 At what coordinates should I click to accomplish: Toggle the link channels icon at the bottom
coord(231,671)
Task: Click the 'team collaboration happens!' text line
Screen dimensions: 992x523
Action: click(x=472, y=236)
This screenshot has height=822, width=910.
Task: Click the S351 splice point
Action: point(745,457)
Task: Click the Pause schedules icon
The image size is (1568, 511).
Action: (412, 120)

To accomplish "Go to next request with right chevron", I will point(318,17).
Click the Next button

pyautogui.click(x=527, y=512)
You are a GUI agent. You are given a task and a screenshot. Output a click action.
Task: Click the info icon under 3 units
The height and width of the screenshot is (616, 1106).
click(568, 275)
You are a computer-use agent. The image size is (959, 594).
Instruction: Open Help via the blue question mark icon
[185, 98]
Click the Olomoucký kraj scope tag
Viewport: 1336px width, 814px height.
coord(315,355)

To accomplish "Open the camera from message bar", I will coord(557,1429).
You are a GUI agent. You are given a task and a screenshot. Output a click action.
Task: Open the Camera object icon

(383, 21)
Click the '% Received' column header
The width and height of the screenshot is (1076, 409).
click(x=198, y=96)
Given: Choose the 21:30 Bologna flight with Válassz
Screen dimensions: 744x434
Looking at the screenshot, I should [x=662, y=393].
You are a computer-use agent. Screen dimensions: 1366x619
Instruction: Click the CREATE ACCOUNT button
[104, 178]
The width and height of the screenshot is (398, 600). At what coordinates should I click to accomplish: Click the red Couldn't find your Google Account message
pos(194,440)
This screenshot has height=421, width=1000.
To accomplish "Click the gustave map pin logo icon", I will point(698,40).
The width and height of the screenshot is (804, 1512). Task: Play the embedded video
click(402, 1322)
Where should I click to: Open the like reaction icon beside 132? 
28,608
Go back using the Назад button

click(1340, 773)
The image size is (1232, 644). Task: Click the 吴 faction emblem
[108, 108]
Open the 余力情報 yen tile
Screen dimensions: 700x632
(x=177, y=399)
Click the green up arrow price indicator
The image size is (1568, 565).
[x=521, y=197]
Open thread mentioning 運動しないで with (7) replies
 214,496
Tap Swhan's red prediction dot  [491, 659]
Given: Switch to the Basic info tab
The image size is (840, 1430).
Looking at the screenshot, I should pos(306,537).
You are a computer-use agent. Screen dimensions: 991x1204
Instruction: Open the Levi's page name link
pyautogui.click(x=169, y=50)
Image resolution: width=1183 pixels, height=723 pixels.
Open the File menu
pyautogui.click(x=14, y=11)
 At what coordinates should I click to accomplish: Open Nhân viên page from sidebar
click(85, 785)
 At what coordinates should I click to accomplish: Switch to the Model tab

___

§ What to produce: Repeat the whole listing above exactly.

§ Solution:
 At what coordinates should I click to accomplish: Toggle the link channels icon at the bottom
coord(231,671)
Task: Click the 'team collaboration happens!' text line
Screen dimensions: 992x523
Action: click(x=472, y=236)
This screenshot has height=822, width=910.
Task: Click the S351 splice point
Action: point(745,457)
Task: Click the Pause schedules icon
The image size is (1568, 511).
Action: (412, 120)

To accomplish "Go to next request with right chevron", I will point(318,17).
Click the Next button

pyautogui.click(x=527, y=512)
You are a GUI agent. You are given a task and a screenshot. Output a click action.
Task: Click the info icon under 3 units
The height and width of the screenshot is (616, 1106).
click(568, 275)
You are a computer-use agent. The image size is (959, 594).
Instruction: Open Help via the blue question mark icon
[185, 98]
Click the Olomoucký kraj scope tag
Viewport: 1336px width, 814px height.
coord(315,355)

To accomplish "Open the camera from message bar", I will coord(557,1429).
You are a GUI agent. You are given a task and a screenshot. Output a click action.
Task: Open the Camera object icon

(383, 21)
Click the '% Received' column header
The width and height of the screenshot is (1076, 409).
click(x=198, y=96)
Given: Choose the 21:30 Bologna flight with Válassz
Screen dimensions: 744x434
Looking at the screenshot, I should [x=662, y=393].
You are a computer-use agent. Screen dimensions: 1366x619
Instruction: Click the CREATE ACCOUNT button
[104, 178]
The width and height of the screenshot is (398, 600). At what coordinates should I click to accomplish: Click the red Couldn't find your Google Account message
pos(194,440)
This screenshot has height=421, width=1000.
To accomplish "Click the gustave map pin logo icon", I will point(698,40).
The width and height of the screenshot is (804, 1512). Task: Play the embedded video
click(402, 1322)
Where should I click to: Open the like reaction icon beside 132? 
28,608
Go back using the Назад button

click(1340, 773)
The image size is (1232, 644). Task: Click the 吴 faction emblem
[108, 108]
Open the 余力情報 yen tile
Screen dimensions: 700x632
(x=177, y=399)
Click the green up arrow price indicator
The image size is (1568, 565).
[x=521, y=197]
Open thread mentioning 運動しないで with (7) replies
 214,496
Tap Swhan's red prediction dot  [491, 659]
Given: Switch to the Basic info tab
The image size is (840, 1430).
Looking at the screenshot, I should pos(306,537).
You are a computer-use agent. Screen dimensions: 991x1204
Instruction: Open the Levi's page name link
pyautogui.click(x=169, y=50)
Image resolution: width=1183 pixels, height=723 pixels.
Open the File menu
pyautogui.click(x=14, y=11)
 At what coordinates should I click to accomplish: Open Nhân viên page from sidebar
click(85, 785)
 At what coordinates should I click to accomplish: Switch to the Model tab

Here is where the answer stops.